What needs to be done
Find and copy every line in the records that includes the string "computer".

BEGIN

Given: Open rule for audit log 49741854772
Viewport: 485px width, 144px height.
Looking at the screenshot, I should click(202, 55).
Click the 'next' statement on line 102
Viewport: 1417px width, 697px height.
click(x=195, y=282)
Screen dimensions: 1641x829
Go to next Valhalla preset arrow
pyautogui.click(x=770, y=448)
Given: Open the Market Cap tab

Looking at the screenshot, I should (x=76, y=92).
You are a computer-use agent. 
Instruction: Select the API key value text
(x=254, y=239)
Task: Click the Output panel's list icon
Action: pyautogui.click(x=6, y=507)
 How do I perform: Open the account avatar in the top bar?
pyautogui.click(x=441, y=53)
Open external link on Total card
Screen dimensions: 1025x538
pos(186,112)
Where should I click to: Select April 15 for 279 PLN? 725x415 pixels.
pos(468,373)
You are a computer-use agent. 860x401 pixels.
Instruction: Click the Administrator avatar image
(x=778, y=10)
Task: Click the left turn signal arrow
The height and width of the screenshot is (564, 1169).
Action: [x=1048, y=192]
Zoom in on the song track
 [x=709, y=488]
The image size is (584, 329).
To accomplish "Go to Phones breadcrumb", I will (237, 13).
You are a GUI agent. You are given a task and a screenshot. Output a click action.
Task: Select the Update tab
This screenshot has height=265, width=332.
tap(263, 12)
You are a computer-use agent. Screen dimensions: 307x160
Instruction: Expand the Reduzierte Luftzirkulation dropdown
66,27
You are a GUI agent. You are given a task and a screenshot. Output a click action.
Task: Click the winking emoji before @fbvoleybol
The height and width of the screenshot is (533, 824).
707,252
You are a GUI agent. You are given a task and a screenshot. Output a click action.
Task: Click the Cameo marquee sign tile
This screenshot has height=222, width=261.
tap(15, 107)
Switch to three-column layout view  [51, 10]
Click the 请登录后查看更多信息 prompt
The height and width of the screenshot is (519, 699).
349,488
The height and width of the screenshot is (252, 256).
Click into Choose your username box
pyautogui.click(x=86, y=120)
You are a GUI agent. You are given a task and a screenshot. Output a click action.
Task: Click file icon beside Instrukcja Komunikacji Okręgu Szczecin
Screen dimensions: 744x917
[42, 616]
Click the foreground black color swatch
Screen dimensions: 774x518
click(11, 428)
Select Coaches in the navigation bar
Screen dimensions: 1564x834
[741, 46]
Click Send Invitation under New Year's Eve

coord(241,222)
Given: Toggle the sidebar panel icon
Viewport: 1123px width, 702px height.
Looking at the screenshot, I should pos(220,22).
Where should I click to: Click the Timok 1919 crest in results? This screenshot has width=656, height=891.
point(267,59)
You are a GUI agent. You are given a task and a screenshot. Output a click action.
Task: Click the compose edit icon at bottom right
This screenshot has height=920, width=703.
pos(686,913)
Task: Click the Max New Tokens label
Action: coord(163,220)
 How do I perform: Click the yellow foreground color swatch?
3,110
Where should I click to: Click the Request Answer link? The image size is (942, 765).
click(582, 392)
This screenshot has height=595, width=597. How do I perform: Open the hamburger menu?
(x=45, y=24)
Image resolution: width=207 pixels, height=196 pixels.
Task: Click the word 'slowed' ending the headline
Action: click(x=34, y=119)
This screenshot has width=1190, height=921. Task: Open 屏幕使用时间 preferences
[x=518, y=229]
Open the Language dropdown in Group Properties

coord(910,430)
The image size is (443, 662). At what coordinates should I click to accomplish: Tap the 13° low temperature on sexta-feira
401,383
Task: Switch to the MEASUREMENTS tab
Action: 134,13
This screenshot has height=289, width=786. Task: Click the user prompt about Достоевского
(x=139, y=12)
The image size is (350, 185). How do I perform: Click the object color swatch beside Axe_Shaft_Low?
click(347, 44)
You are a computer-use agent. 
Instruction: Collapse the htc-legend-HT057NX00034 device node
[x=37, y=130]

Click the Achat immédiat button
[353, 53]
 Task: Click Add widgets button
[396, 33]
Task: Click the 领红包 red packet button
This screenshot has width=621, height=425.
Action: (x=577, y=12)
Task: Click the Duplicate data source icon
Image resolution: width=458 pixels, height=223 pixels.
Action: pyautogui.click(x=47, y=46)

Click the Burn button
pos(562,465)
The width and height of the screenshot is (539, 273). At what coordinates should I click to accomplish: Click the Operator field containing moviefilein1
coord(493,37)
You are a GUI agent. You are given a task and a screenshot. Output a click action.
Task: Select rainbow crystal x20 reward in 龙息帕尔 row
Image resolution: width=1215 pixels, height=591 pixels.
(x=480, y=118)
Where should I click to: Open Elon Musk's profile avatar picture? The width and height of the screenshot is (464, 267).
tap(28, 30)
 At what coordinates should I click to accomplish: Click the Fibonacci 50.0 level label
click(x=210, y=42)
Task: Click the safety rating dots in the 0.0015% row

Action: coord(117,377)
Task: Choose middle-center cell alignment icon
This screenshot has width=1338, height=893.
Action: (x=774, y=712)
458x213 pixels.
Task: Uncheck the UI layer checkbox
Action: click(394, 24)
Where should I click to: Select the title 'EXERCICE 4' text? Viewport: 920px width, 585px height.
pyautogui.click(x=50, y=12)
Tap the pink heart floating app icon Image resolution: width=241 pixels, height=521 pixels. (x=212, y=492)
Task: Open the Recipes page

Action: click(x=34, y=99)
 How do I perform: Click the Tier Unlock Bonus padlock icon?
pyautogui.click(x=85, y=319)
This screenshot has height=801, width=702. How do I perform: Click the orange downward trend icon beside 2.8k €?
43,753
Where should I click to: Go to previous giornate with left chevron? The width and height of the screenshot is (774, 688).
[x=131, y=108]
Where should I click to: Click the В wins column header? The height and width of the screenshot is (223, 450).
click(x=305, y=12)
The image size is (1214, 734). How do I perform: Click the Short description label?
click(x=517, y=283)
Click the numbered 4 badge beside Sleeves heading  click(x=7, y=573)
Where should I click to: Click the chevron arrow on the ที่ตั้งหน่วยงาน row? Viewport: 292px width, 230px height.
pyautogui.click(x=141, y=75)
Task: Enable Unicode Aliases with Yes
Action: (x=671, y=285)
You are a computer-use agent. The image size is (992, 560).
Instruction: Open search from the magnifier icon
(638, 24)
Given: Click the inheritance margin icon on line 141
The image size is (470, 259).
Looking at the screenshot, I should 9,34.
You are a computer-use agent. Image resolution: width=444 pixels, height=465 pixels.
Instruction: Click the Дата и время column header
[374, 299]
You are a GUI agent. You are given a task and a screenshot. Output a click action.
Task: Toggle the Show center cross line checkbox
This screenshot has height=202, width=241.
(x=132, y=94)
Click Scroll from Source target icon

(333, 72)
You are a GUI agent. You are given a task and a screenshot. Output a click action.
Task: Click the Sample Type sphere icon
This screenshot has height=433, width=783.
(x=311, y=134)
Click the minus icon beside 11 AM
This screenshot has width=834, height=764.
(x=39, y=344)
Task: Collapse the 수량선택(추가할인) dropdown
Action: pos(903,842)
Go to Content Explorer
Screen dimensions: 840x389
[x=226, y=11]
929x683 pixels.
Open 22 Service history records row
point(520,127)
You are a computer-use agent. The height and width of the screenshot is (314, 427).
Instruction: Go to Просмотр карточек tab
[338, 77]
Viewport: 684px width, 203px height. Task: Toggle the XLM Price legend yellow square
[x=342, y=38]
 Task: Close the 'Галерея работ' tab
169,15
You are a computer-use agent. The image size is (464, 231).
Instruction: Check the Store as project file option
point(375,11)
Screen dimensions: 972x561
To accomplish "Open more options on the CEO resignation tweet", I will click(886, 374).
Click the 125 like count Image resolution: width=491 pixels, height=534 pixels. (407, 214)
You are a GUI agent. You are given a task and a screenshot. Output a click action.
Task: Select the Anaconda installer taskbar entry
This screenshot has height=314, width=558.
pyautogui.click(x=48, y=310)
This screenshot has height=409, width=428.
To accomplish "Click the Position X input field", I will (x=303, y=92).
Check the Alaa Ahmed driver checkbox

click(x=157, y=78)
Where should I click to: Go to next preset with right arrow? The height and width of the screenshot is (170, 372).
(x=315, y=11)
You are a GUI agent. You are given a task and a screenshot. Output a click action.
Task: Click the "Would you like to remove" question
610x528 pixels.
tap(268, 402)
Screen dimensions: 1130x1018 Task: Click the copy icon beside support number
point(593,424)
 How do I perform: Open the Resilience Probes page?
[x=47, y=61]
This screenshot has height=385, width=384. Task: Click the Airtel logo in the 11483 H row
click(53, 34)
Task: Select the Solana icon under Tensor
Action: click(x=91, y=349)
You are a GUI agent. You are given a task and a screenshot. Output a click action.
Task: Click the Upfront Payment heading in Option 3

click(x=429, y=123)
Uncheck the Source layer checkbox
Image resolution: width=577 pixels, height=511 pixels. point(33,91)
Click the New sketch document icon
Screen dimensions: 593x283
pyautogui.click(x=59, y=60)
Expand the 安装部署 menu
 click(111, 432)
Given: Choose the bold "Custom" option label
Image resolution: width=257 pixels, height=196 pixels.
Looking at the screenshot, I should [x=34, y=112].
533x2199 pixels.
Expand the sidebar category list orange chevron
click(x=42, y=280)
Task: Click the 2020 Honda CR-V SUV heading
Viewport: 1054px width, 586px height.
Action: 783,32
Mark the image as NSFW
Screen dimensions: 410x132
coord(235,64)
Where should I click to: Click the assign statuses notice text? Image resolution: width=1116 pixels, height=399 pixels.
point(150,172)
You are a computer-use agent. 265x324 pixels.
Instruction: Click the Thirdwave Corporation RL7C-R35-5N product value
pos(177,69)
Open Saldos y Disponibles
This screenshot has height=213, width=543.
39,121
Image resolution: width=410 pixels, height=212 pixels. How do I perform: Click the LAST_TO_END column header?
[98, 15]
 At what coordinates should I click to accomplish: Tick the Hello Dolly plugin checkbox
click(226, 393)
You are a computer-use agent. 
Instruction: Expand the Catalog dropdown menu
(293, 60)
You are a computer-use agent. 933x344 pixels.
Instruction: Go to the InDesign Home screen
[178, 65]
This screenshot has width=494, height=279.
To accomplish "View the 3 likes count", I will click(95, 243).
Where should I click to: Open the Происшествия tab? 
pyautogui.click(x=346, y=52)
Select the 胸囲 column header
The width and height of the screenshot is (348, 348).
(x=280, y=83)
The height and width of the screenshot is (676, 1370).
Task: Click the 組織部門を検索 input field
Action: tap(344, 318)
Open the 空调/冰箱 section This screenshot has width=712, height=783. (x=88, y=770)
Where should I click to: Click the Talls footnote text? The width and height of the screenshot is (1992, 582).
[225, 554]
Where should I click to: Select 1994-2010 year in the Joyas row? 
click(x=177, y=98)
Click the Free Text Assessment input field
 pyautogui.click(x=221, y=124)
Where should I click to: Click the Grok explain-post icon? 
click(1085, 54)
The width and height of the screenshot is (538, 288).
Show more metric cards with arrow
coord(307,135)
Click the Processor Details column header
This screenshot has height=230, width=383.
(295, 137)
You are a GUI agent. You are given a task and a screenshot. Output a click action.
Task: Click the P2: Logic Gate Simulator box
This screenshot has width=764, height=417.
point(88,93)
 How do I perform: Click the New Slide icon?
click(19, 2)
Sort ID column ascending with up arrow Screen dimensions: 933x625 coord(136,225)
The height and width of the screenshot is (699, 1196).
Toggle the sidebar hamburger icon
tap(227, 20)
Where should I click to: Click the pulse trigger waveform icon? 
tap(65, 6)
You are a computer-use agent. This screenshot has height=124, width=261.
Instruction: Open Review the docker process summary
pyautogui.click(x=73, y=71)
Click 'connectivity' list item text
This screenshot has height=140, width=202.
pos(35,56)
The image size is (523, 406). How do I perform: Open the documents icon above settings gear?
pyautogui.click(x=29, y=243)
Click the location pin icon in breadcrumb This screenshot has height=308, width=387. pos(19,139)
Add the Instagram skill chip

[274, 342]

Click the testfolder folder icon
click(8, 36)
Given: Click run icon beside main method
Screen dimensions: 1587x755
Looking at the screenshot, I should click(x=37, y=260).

END

Written response
You are a computer-use agent. 
You are a computer-use agent. 860x401 pixels.
You are a computer-use agent. Screen dimensions: 307x160
You are a computer-use agent. 
You are a computer-use agent. The image size is (992, 560).
You are a computer-use agent. Image resolution: width=444 pixels, height=465 pixels.
You are a computer-use agent. The height and width of the screenshot is (314, 427).
You are a computer-use agent. The image size is (464, 231).
You are a computer-use agent. 265x324 pixels.
You are a computer-use agent. 
You are a computer-use agent. 933x344 pixels.
You are a computer-use agent. This screenshot has height=124, width=261.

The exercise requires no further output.